═════ Information supplied
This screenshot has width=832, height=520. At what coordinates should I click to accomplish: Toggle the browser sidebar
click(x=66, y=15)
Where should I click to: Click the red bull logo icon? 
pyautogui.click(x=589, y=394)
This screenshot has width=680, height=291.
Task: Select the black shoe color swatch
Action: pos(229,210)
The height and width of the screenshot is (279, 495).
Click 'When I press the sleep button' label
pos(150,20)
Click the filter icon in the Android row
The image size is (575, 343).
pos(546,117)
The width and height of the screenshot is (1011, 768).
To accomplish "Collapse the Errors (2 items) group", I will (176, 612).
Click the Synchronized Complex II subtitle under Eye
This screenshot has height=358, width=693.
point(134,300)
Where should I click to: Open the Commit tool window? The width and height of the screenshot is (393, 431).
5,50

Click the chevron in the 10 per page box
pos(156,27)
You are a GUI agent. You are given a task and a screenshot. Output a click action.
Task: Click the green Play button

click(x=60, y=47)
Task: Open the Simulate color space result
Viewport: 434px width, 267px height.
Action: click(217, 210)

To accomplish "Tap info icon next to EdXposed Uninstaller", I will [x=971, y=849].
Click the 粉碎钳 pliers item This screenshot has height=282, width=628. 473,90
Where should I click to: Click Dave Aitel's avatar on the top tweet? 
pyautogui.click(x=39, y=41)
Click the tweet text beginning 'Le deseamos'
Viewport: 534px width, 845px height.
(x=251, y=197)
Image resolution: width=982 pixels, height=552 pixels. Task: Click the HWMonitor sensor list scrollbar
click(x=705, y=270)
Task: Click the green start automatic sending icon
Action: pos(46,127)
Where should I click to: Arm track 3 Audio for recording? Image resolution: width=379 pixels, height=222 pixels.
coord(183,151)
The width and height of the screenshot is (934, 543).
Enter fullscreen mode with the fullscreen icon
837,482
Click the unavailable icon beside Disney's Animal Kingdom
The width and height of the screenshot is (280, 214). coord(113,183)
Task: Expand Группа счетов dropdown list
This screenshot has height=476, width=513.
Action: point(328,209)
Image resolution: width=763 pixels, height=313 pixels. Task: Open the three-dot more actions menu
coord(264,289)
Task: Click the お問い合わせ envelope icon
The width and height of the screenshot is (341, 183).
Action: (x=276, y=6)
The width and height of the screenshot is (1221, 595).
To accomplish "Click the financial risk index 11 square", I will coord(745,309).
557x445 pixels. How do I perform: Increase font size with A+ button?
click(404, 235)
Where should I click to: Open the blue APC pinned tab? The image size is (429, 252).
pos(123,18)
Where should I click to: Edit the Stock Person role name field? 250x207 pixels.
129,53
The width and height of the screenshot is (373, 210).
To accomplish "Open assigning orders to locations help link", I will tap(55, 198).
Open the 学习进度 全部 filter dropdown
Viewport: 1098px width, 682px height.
══════════
■ Exercise aim
Your answer should be every line from the material above in which the word "will" appears.

■ Result for this exercise
To accomplish "Collapse the Errors (2 items) group", I will (176, 612).
To accomplish "Tap info icon next to EdXposed Uninstaller", I will [x=971, y=849].
To accomplish "Click the financial risk index 11 square", I will coord(745,309).
To accomplish "Open assigning orders to locations help link", I will tap(55, 198).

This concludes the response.